● WHAT THE TASK ASKS
Among the entries below, copy every line that carries the word "Facebook".

● EXTRACTED RECORDS
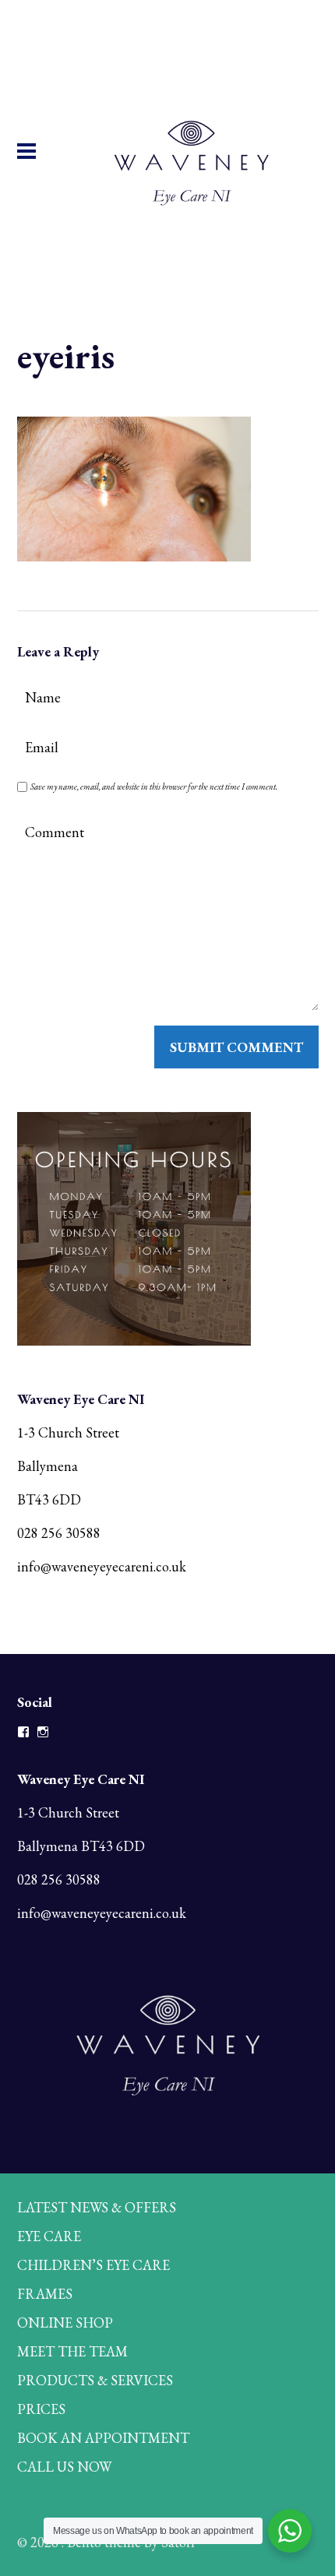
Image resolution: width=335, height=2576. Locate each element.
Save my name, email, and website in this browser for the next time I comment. (153, 786)
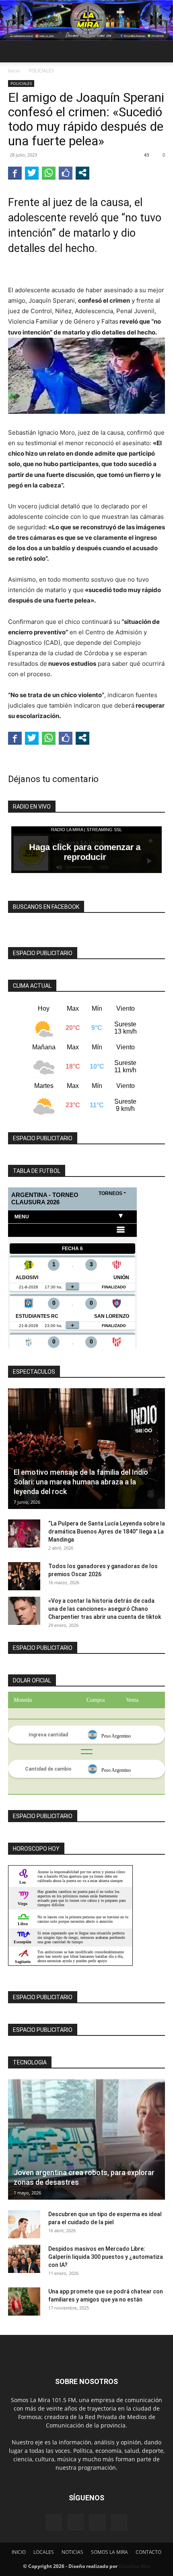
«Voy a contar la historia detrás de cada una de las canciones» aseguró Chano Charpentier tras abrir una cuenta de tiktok (104, 1609)
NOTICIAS (72, 2552)
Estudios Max (134, 2566)
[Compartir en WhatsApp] (49, 173)
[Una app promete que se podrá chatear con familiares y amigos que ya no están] (24, 2301)
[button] (14, 51)
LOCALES (43, 2552)
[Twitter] (119, 2522)
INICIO (19, 2552)
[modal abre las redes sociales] (82, 173)
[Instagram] (76, 2522)
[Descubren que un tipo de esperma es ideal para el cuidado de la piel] (24, 2224)
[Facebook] (54, 2522)
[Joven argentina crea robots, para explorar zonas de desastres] (86, 2139)
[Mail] (97, 2522)
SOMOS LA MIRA (109, 2552)
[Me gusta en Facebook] (65, 173)
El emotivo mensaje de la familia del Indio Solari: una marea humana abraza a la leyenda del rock (81, 1482)
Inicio (14, 70)
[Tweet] (32, 173)
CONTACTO (148, 2552)
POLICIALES (41, 70)
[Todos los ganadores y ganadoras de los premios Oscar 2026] (24, 1576)
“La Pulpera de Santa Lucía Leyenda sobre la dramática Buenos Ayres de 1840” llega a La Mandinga (106, 1531)
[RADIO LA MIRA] (86, 20)
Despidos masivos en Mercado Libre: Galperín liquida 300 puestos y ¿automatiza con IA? (105, 2257)
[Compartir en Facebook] (15, 173)
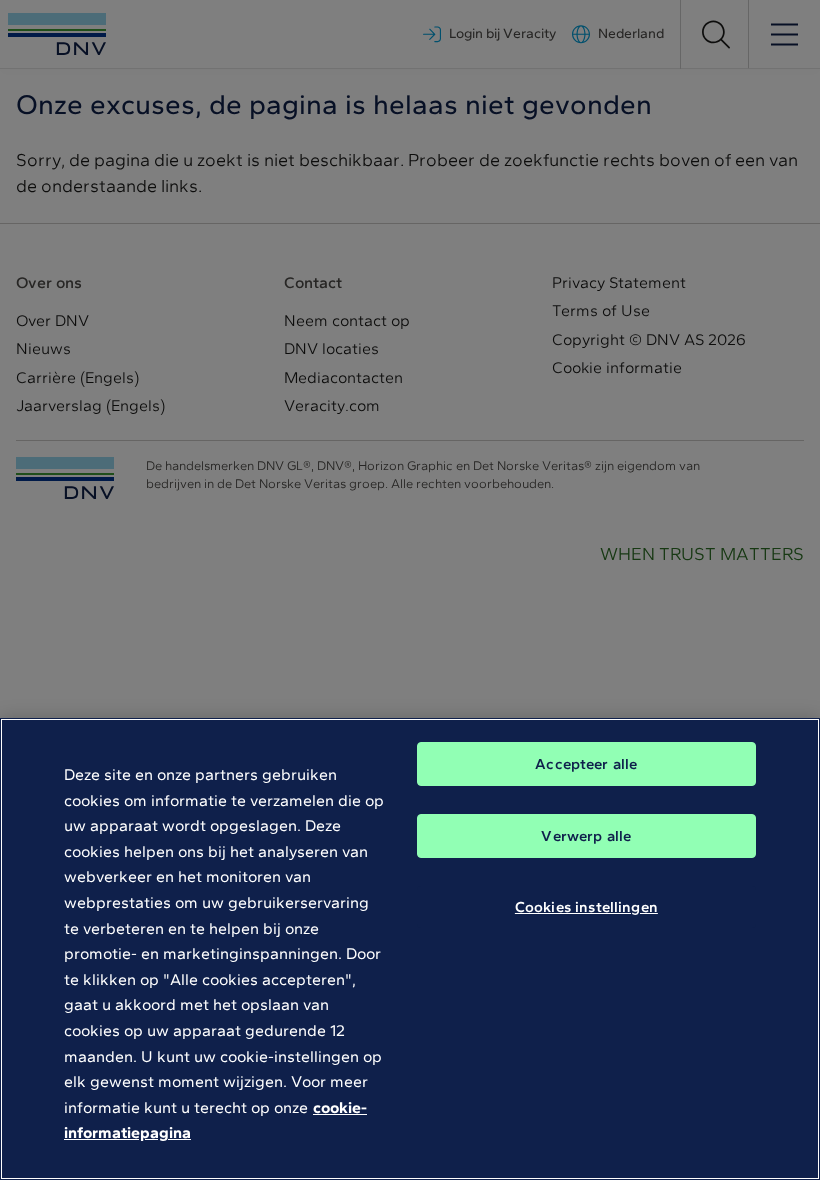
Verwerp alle (586, 836)
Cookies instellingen (586, 907)
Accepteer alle (586, 764)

● TASK SOLUTION
[Facebook] (54, 2522)
[Me gusta en Facebook] (65, 173)
[Compartir en Facebook] (15, 173)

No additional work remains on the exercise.